This course qualifies for 1.5 Category A professional development units (PDUs) through lynda.com, PMI Registered Education Provider #4101.
Once the project is launched, you're like the conductor of an orchestra. You need to get team members working on their assignments, keep them on time and guide them to completing the work the right way. To be sure that everyone is on the same page, send team members the complete information about the tasks that are on deck and ready to go, when the tasks start, the estimated hours, how long they're supposed to take and when they're supposed to finish. If you have a Details document, send that too, or at least where they can go to get more info.
Distribute tasks using the communication method you decided on during the Planning phase, email, instant message or a task list on the collaboration software you use. Particularly, with a smaller team people may already know what they're going to be working on. They might have helped you identify the work and estimate it. For those team members, you might follow up with a quick, are you good? They say, I'm good and they go get started. If you have less experienced people on your team, it's a good idea to talk to them about their assignments to make sure they understand what they're supposed to do.
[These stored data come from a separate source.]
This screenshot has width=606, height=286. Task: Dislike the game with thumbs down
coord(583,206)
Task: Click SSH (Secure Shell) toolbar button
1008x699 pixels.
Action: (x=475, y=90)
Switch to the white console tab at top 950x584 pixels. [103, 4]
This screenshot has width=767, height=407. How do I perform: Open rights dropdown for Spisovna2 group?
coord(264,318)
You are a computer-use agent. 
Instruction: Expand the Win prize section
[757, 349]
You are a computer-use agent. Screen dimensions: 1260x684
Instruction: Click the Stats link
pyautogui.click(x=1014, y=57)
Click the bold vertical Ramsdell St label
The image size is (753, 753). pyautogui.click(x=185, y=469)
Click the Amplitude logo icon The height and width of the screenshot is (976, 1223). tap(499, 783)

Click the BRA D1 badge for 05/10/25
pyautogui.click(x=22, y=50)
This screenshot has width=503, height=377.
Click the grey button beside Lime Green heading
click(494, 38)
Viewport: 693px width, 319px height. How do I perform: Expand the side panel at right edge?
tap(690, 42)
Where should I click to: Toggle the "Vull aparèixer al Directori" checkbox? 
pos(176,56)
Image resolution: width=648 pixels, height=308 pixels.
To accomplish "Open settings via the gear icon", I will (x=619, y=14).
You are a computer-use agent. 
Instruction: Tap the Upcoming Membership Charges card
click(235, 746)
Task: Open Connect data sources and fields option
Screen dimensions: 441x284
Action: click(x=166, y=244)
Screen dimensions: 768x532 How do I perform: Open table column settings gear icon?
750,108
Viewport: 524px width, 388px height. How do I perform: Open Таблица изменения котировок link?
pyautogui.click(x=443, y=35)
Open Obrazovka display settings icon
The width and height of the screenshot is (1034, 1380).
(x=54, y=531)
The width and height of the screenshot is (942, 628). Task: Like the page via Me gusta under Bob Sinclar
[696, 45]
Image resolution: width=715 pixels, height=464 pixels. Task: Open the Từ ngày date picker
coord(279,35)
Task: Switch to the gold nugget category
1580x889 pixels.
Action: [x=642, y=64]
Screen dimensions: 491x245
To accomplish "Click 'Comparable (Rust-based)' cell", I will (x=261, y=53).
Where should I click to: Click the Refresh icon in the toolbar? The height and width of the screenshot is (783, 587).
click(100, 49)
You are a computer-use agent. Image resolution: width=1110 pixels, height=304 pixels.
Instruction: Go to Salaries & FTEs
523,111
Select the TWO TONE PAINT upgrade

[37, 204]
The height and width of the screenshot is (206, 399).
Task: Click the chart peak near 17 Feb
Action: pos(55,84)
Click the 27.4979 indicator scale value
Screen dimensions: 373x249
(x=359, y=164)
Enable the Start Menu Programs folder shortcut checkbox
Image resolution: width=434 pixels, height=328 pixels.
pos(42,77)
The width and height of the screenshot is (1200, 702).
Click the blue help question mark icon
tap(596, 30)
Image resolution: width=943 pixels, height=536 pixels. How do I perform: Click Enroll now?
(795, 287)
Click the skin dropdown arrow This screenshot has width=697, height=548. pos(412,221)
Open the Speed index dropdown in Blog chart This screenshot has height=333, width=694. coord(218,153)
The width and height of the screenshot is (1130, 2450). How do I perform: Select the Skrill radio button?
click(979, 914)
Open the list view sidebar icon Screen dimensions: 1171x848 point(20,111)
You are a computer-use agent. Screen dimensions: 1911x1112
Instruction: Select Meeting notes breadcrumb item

See if they have any questions about their assignments. Ask them to describe their work and how they plan to do it. That can help uncover misunderstandings. If your project is a little larger, you might have team leads heading up small groups of people. In this case, you hand off assignments to your team leads and let them take care of communicating with the team. Most people want to know what's coming down the road. In addition, to giving people the go ahead on their current assignments, tell them what's coming up and approximately when that's going to start.
Over the life of the project, you'll be handing out assignments. Use these methods for every handoff so that your team members know what they're supposed to do and when they're supposed to do it.